An analysis of transactions agreed this spring suggests there will be a surge in prices which will ultimately be reflected later this summer when those deals complete.

Home moving quotes service Reallymoving claims that sales agreed this spring suggest a remarkable nine per cent rise in average prices, which will register by late August.

The company says that as homebuyers register for quotes on its site typically 12 weeks before purchases complete - providing data on the purchase price agreed - it is possible to provide a forecast before those deals complete three months later. 


The service claims this follows a similar pattern to spring and summer 2018, when HM Land Registry recorded price rises of 4.4 per cent between May and August.

However, Reallymoving claims that this year has seen greater pent-up demand and growing impatience with the Brexit process resulting in a more pronounced increase in house prices during the summer period.

“Prices agreed this spring will show in Land Registry data in the summer, yet our customers registering for home move services as soon as their deal is agreed are giving us unique insight into what lies ahead for the housing market” says the service’s chief executive Rob Houghton. 

“Our forecasts suggest that sellers are growing tired of the ‘wait and see’ approach and once the Brexit deadline passed at the end of March, with no further clarification, sellers decided to press ahead with their move. 

“This new buyer demand and a continued shortage of quality housing stock is on course to drive strong price growth between May and August, with particular surges in regions benefiting from strong demand such as the North East and the South West, where affordability remains attractive and wages are rising.”

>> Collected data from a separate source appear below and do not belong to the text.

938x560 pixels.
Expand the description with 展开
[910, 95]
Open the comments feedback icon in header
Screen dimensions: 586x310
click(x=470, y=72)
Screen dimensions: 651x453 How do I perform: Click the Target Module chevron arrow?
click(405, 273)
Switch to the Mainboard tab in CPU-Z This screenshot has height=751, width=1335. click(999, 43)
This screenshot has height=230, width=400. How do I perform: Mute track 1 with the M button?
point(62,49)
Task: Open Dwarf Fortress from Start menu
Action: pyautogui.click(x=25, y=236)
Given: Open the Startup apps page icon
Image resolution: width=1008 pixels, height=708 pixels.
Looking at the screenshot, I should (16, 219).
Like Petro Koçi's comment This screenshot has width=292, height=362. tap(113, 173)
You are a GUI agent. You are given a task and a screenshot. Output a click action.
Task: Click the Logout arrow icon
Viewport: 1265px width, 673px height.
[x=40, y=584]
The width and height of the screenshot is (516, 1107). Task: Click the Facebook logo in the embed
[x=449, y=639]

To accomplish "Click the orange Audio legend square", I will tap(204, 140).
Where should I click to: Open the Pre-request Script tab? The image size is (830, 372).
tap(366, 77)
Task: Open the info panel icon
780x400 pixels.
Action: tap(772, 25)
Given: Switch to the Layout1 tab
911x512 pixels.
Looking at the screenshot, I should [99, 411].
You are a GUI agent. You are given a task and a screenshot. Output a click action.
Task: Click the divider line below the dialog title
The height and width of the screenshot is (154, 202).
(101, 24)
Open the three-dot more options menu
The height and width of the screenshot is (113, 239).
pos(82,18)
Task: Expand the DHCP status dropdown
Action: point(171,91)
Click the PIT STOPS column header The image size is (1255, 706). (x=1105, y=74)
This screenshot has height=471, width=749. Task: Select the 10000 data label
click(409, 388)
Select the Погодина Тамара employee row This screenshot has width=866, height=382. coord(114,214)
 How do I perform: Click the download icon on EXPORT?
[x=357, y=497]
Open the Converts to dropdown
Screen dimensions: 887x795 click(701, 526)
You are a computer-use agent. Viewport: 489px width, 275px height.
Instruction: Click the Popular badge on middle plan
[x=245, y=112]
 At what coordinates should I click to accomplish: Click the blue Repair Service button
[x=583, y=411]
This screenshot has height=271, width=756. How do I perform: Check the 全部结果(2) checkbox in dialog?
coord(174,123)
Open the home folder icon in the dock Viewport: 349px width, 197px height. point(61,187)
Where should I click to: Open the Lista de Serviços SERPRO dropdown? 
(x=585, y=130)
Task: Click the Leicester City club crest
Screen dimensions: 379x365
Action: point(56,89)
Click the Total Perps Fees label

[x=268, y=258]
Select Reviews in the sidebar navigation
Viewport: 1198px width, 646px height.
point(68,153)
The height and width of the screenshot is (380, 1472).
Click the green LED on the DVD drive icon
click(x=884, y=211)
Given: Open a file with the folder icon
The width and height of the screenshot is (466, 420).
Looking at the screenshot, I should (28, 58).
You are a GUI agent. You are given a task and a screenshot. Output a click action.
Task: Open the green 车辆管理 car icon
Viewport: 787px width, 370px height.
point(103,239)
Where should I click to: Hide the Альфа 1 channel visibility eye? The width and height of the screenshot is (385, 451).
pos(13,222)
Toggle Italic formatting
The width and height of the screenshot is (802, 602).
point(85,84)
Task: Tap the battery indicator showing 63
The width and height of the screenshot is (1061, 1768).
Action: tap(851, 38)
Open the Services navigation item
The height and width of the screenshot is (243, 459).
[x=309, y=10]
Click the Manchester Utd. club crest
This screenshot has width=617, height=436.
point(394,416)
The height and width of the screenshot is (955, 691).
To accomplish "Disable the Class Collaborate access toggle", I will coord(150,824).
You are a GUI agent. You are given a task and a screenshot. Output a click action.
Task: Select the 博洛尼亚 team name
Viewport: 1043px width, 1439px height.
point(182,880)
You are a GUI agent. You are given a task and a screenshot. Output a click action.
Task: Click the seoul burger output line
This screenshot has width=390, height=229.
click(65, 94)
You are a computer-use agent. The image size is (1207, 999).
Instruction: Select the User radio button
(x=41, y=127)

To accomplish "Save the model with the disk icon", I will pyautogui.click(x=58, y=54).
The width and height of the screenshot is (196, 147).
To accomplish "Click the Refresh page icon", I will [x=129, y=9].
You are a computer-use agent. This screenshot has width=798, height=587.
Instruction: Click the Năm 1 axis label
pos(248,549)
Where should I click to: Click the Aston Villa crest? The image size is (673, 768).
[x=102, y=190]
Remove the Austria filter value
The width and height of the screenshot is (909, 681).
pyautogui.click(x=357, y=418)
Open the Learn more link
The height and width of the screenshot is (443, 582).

But Reallymoving says prices fell earlier in 2019 meaning the aggregate effect of its forecast summer increases will be only negligible.

“In June we can expect prices to see a return to positive growth with a rise of one per cent year on year, followed by zero change in July. This suggests that a strong market performance over the spring will see prices make up the value lost in the first part of 2019 and are set to recover to 2018 levels this summer” says Houghton.